Consacrazione16 novembre 1790
Architettoprobabilmente Luca Lucchini
Inizio costruzione23 o 25 aprile 1752[1][2]
Completamento1777

La chiesa arcipresbiterale plebana di San Martino vescovo[3] è il principale luogo di culto cattolico di Nembro in provincia e diocesi di Bergamo, nel vicariato locale di Albino-Nembro. È stata sede di una tra le più grandi e antiche pievi della diocesi di Bergamo, essendo indicata già nel 830 la località di Nembro quale luogo in cui sorgeva una pieve dallo storico Mario Lupo nel suo Codex diplomaticus civitatis, et ecclesiæ Bergomatis.[4][5]

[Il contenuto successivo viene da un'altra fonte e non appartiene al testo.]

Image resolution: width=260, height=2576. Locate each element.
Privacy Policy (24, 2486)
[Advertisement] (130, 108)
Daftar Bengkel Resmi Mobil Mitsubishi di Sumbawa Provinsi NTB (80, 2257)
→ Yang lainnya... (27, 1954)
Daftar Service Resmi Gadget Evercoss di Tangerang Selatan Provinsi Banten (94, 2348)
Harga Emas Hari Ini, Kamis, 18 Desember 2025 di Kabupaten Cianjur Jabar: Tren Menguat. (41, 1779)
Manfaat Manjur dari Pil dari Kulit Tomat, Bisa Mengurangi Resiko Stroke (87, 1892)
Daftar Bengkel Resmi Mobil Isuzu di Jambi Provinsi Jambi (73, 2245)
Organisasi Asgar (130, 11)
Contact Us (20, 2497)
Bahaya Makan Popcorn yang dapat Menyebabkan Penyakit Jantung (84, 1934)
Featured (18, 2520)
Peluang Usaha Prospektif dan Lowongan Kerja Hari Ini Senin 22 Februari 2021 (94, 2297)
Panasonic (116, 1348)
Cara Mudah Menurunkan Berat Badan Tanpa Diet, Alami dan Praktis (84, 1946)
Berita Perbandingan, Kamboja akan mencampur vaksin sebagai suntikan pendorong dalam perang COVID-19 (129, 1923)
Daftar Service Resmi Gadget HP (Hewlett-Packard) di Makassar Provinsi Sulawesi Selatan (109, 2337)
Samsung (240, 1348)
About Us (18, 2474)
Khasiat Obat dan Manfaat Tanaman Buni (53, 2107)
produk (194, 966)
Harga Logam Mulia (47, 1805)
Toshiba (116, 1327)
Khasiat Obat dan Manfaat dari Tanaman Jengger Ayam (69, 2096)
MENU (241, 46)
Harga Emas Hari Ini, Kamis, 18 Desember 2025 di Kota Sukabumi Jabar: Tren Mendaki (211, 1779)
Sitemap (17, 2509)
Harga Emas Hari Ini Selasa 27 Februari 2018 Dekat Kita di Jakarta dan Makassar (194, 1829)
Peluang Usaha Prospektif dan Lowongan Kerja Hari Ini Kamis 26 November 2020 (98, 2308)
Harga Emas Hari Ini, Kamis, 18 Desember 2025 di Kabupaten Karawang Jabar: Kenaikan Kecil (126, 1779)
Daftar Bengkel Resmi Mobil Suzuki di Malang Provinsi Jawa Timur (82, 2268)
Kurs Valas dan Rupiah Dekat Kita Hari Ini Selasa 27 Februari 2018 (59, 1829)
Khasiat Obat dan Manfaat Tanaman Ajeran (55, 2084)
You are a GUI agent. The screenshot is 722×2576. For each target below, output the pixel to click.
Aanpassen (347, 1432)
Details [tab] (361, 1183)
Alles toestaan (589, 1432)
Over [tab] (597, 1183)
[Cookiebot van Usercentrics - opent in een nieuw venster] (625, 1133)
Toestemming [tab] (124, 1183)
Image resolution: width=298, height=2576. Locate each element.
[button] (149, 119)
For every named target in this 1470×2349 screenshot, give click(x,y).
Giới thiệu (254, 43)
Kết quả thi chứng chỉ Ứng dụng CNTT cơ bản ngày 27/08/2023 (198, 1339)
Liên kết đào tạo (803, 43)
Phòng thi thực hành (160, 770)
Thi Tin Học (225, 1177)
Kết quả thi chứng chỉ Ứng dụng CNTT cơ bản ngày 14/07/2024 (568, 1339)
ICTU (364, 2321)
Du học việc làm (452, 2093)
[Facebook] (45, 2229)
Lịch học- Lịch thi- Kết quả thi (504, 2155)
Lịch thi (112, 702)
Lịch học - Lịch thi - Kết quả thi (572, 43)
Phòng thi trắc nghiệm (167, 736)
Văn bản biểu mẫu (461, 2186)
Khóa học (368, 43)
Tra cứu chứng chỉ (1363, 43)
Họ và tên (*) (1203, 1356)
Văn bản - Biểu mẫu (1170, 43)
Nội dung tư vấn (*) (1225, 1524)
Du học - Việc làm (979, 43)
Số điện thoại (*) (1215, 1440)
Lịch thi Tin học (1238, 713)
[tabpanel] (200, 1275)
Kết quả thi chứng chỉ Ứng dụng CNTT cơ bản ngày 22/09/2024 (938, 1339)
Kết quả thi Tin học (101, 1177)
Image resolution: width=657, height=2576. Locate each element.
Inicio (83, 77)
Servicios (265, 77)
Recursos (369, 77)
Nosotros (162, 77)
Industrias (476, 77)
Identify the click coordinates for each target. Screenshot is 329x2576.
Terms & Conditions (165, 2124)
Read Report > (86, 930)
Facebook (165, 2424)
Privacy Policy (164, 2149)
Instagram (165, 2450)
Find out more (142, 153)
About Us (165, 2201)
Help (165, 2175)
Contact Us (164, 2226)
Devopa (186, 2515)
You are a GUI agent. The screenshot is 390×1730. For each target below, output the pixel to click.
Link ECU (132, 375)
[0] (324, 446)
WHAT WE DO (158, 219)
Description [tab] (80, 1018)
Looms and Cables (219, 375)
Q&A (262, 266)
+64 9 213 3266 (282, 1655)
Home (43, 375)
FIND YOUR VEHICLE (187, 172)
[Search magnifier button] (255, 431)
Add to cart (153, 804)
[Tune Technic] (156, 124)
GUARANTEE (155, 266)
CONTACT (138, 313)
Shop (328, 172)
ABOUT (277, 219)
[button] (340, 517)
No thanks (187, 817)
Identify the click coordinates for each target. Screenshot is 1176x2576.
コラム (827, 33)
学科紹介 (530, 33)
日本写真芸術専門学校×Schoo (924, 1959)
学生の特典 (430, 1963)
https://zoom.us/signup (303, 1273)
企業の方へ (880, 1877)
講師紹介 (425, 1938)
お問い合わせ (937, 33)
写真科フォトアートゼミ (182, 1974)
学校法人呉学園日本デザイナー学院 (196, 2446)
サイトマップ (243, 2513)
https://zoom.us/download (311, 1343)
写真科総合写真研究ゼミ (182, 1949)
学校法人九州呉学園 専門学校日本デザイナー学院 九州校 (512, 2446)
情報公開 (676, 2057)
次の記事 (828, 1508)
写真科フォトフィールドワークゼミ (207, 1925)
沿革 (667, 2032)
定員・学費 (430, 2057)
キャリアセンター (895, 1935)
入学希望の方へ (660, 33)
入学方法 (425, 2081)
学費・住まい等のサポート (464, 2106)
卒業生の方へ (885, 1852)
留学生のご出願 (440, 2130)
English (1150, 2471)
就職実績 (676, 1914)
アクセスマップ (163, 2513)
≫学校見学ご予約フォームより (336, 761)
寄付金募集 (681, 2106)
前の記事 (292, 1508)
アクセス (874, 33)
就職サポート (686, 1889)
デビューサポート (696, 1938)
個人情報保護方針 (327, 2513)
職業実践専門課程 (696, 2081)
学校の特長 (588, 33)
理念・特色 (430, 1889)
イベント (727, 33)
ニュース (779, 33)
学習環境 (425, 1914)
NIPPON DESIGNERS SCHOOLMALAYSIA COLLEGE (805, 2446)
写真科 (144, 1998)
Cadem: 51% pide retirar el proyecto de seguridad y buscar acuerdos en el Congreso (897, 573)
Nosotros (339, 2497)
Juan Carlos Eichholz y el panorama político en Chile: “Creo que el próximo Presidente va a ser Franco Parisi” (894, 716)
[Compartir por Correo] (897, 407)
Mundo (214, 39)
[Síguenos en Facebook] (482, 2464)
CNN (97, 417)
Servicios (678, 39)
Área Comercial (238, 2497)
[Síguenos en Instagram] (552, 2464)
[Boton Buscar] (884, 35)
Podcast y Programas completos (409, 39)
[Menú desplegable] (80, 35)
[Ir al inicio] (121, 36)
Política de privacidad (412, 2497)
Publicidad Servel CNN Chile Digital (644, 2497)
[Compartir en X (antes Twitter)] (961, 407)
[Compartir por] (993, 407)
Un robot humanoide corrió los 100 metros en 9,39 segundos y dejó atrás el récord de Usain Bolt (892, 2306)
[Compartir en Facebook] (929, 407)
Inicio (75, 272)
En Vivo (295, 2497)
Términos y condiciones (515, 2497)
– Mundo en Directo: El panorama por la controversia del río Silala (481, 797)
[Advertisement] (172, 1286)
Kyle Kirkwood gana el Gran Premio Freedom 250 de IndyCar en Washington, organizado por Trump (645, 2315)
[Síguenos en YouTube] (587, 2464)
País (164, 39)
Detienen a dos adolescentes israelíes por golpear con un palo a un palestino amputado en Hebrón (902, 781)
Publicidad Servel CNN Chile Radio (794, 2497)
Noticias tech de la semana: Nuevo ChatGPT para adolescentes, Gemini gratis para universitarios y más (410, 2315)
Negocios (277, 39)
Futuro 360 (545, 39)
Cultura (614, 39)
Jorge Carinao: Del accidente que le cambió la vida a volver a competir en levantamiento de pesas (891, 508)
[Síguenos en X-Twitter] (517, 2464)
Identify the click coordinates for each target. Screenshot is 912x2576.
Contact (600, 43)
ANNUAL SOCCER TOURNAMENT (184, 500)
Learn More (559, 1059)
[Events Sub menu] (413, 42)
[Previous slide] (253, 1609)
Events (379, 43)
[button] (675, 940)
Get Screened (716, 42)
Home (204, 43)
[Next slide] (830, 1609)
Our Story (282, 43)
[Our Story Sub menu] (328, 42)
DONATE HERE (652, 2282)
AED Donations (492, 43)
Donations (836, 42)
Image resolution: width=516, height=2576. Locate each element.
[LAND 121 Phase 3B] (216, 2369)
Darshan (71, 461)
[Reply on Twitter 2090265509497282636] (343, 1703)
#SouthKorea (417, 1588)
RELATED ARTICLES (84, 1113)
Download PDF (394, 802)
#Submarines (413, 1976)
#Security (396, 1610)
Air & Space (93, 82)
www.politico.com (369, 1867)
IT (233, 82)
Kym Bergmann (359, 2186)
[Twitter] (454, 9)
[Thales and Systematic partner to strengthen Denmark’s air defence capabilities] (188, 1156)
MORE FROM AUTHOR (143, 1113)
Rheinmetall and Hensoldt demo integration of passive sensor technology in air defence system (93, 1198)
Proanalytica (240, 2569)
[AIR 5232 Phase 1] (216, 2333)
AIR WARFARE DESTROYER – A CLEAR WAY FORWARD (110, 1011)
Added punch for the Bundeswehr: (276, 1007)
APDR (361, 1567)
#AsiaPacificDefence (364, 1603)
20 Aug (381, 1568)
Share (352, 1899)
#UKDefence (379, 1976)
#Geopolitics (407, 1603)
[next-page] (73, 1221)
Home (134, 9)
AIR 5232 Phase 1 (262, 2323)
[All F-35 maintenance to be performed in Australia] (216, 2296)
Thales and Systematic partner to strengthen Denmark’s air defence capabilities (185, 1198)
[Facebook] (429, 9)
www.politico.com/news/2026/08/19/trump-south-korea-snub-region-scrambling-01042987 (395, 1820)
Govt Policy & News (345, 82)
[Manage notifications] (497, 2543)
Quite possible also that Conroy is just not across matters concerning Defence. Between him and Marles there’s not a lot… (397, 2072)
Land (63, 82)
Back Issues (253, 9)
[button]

La plebana di Nembro sorse, per tradizione, intorno al V o VI secolo[6] e il suo centro era la chiesa intitolata a san Donato vescovo di Arezzo, tra le più antiche della diocesi[7][8][9] e demolita nel 1907[10]. L'antica chiesa si trovava in prossimità della quattrocentesca chiesa di San Nicola da Tolentino.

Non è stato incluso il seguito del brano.